→ **Excerpt**:

[start]

Tags: Curriculum Manager | Gifted and Talented | Teaching & Learning Coordinator | Teaching and Learning
If you are looking for a resource portal for enhancing your gifted and talented (G&T) provision, then this site is a good starting point. It brings together materials from the key G&T organisations all under one roof, and covers the core G&T issues, including identification, enrichment, extension, acceleration and differentiation.
If you were after a refresher on the core issues, then head to the ‘G&T basics’ area of the site. This outlines what gifted and talented means, looks at how to identify G&T students, and how to then decide on the best support for them. This area of the site also includes links for further advice on each of these three topics from such organisations as the Qualifications and Curriculum Authority (QCA), the National Association for Gifted Children, and Westminster Institute of Education at Oxford Brookes University.
There are various ways you can access the resources gathered together on the site. Potentially one of the most useful is the common questions archive. Here you will find a list of the most frequent problems and dilemmas faced by G&T educators. Click on any one of these and you are directed to a list of resources designed to help answer your queries on that issue. Common questions range from ‘I’m a G&T coordinator at a secondary school. Where do I go for guidance?’ and ‘How do I assess and monitor the gifted and talented at secondary level?’ to ‘I would like help with formulating a whole-school policy on G&T teaching’ and ‘I want information on accelerating KS3 students’. For example, click on the first of these and you are presented with a list of 58 resources. You have the option of sorting these by category to make it easier to pinpoint the ones of most interest to you. Categories you can use for ordering the list are: subject, key stage, teaching focus, contexts, support type, resource type, and price. For example, if you order them by teaching focus, then top of the list is an introduction to the concept of acceleration, followed by a report from the American National Association for Gifted Children looking at the reasons why schools can fail to help the most academically able students reach their potential. Order them by key stage and the first two entries are an extract from a book on thinking skills relevant to KS3, followed by a link to articles on the Literacy Trust’s site relating to G&T education at KS3 and KS4.

[end]

→ **Set exercise 1**:
By which categories does the G&T portal review say the list of resources can be ordered?
The rows below are separate material, unrelated to the G&T portal review.

→ **Provided data**:

[start]

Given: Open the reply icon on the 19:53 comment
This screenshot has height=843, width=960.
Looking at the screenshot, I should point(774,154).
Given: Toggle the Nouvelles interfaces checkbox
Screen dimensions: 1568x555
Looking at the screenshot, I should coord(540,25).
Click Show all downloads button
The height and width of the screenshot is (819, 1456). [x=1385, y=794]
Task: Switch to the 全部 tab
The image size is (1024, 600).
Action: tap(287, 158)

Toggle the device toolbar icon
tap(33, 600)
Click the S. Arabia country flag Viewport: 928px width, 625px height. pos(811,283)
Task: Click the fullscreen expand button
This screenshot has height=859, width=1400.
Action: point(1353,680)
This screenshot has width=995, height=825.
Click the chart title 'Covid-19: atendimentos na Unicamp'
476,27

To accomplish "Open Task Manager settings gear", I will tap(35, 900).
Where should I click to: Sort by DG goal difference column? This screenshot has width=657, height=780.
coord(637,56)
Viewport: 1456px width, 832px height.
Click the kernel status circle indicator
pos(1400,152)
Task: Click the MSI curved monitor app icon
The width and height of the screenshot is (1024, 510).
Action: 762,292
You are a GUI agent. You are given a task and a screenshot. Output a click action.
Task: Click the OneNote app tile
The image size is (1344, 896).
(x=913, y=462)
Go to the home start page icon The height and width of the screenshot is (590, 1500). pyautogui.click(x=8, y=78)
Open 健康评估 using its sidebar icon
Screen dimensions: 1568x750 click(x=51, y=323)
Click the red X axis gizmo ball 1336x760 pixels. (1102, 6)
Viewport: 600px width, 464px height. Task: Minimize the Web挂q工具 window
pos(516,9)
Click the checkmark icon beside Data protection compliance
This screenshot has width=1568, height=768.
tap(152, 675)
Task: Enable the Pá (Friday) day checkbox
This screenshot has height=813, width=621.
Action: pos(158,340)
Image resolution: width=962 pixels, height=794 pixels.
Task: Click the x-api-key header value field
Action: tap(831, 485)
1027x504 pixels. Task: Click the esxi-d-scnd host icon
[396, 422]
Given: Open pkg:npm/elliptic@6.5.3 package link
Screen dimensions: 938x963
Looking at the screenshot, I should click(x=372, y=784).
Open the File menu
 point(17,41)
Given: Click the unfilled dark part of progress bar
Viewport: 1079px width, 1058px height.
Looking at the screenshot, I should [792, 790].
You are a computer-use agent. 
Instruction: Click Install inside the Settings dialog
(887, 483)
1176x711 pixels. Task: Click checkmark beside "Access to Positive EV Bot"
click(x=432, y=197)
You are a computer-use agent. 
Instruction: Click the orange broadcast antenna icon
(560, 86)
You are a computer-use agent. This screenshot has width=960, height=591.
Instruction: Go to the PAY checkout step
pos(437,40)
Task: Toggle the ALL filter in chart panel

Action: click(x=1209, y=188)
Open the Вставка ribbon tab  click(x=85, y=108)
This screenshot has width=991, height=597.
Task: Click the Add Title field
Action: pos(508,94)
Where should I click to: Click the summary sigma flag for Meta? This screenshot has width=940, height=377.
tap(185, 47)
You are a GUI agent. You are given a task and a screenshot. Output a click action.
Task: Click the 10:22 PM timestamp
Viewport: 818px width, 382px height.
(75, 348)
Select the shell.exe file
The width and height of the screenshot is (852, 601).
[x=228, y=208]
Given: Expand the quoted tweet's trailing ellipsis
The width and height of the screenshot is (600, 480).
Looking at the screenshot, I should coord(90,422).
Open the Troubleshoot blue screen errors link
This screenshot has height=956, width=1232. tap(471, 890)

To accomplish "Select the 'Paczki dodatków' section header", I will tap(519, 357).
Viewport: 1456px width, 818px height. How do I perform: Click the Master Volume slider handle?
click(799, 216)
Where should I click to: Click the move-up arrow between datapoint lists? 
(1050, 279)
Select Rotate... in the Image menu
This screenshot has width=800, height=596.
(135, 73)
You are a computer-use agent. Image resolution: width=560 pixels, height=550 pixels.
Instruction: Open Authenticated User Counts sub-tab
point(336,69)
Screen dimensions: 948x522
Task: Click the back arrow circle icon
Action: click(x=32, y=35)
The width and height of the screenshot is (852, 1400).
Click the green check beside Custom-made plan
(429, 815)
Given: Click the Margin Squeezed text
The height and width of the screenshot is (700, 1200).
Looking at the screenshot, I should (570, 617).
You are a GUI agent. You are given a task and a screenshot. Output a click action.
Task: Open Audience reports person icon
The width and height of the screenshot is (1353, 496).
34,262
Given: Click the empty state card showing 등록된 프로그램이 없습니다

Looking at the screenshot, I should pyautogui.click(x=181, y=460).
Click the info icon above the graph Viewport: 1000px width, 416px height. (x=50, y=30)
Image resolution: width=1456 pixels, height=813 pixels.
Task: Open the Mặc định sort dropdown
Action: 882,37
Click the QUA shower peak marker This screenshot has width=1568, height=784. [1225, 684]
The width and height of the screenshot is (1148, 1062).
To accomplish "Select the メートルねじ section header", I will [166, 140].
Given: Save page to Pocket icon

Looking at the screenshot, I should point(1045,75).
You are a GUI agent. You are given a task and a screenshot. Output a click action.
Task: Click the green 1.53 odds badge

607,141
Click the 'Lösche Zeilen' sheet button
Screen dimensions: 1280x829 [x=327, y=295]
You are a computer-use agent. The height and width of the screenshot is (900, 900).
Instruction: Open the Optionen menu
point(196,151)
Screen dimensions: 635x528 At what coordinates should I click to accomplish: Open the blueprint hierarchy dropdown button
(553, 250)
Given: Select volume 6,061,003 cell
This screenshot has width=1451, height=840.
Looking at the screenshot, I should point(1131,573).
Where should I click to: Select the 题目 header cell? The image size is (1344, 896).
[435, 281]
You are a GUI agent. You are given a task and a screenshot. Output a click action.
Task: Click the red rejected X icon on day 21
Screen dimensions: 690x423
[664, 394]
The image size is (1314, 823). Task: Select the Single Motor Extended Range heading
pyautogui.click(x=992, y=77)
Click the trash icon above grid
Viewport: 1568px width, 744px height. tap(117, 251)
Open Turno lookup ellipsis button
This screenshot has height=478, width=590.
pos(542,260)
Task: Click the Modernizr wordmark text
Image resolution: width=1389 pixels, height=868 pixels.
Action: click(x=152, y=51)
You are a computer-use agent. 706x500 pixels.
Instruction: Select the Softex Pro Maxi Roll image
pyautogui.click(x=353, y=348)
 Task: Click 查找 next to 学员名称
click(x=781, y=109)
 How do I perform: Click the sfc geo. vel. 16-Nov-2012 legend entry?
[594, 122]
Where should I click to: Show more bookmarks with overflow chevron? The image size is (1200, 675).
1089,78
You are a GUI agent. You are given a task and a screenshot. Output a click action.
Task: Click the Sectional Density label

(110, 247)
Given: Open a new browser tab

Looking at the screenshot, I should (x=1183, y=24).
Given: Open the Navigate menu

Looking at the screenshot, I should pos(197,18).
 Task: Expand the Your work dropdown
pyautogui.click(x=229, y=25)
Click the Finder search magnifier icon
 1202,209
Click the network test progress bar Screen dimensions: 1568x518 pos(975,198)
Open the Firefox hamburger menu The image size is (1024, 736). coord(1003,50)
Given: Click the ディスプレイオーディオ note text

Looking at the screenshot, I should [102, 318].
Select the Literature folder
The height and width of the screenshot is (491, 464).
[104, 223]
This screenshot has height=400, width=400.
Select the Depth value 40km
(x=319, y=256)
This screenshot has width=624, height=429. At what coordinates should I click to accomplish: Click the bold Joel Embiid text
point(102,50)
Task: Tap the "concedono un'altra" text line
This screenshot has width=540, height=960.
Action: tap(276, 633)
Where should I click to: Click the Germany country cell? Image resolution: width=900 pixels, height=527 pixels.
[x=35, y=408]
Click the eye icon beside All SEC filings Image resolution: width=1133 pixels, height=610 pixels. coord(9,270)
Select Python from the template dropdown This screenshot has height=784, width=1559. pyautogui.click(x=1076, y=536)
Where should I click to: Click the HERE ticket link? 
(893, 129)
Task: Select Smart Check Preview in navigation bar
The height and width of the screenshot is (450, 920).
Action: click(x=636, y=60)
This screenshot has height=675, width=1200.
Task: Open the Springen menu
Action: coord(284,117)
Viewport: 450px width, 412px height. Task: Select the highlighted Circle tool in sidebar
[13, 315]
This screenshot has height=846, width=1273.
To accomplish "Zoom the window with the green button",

[end]

→ **Set exercise 2**:
How do the rows read from the line with "This screenshot has height=400, width=400." to the line with "[x=35, y=408]" if you change "screenshot" to "capture" throughout and leave everything else unchanged? Give only those lines.

→ **Full output 1**:
Subject, key stage, teaching focus, contexts, support type, resource type, and price.

→ **Full output 2**:
This capture has height=400, width=400.
Select the Depth value 40km
(x=319, y=256)
This capture has width=624, height=429. At what coordinates should I click to accomplish: Click the bold Joel Embiid text
point(102,50)
Task: Tap the "concedono un'altra" text line
This capture has width=540, height=960.
Action: tap(276, 633)
Where should I click to: Click the Germany country cell? Image resolution: width=900 pixels, height=527 pixels.
[x=35, y=408]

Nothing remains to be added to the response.